La investigación parte de que la soledad no deseada se ha consolidado como un problema emergente de salud pública, especialmente en sociedades envejecidas, como es el caso de Castilla y León, una de las comunidades con mayor índice de envejecimiento, unido a su dispersión territorial y el predominio del medio rural, que configuran un escenario en el que el aislamiento social adquiere una dimensión propia.
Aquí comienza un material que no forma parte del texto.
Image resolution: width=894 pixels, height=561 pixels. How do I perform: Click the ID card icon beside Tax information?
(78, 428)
No en vano, las cifras de 2025 del Instituto Nacional de Estadística (INE) indican que el índice de envejecimiento (proporción de población mayor frente a la joven) en la Comunidad alcanza el 230 por ciento, muy por encima del 148 por ciento de la media nacional, lo que refleja una estructura demográfica especialmente vulnerable.
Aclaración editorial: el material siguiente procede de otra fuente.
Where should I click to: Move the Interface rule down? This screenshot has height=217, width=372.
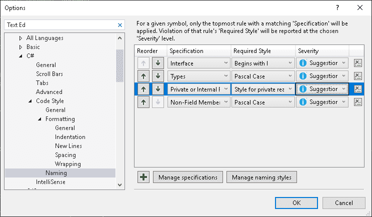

A ello se suman factores como la baja densidad de población, las limitaciones en transporte y conectividad o la dificultad de acceso a servicios, que incrementan el riesgo de soledad involuntaria, según recoge la memoria del estudio conocido por Ical, que precisa que la soledad no deseada no se limita a la ausencia objetiva de compañía, sino que responde a una percepción subjetiva que puede aparecer incluso en presencia de redes sociales y que tiene consecuencias directas sobre el bienestar físico y emocional.
De hecho, diversos estudios evidencian su asociación con mayor riesgo de depresión, ansiedad, deterioro cognitivo, fragilidad y mortalidad, además de un incremento en la frecuentación de los servicios sanitarios, al estar vinculada a trastornos de salud mental y a enfermedades cardiovasculares, neurocognitivas e inmunosupresoras, lo que puede derivar en deterioro funcional, mayor consumo de psicofármacos y un incremento en la utilización de recursos sanitarios.
El envejecimiento progresivo y el aumento de la esperanza de vida favorecen además la proliferación de hogares unipersonales, una tendencia que también se observa a nivel nacional, donde ya superan los cinco millones, de los que cerca de 1,8 millones corresponden a personas de 65 años o más, con previsión de alcanzar los 7,7 millones en 2039, según el INE.
Trabajo de campo
El trabajo de campo se desarrollará desde las consultas de Enfermería, presenciales, domiciliarias y telefónicas, lo que permitirá integrar la recogida de información en la práctica asistencial habitual. Esta mirada desde los cuidados refuerza el enfoque sanitario del trabajo y su orientación hacia la prevención y la intervención temprana.
Quedarán excluidas aquellas personas con deterioro cognitivo que impida la cumplimentación de los cuestionarios, con el fin de garantizar la calidad de los datos recogidos. La metodología de la Red Centinela, basada en la vigilancia activa y continuada, permitirá obtener información representativa y útil para la toma de decisiones.
Los resultados servirán para reforzar estrategias de prevención, detección e intervención desde el sistema sanitario, al incorporar la soledad no deseada como un elemento clave en la valoración integral de las personas mayores, con el objetivo de mejorar su calidad de vida y anticipar un problema que impacta de forma directa en la salud.
Qué es la Red
La Red Centinela Sanitaria de Castilla y León es un sistema específico de información, orientado a la vigilancia en salud pública y la investigación epidemiológica, que requiere para su funcionamiento la colaboración voluntaria y activa de profesionales sanitarios del Sistema de Salud de Castilla y León.
La RCSCyL tiene su origen en la Red de Médicos Centinelas que, en 1989 y en el marco de un proyecto de investigación, comenzó a trabajar con la colaboración de 127 médicos generales. En 1991 se añadió una muestra de pediatras de Atención Primaria con el fin de recoger información más precisa de la población infantil.
Tras la publicación en octubre de 2006 de la Orden que regula su organización y funcionamiento, se abrió la participación al personal de Enfermería, pasando a denominarse de la forma actual, Red Centinela Sanitaria de Castilla y León. Está formada por alrededor de 330 profesionales sanitarios, entre los que se encuentran 139 médicos de Familia, 22 pediatras, 128 enfermeros, 37 epidemiólogos, técnicos de apoyo y personal administrativo.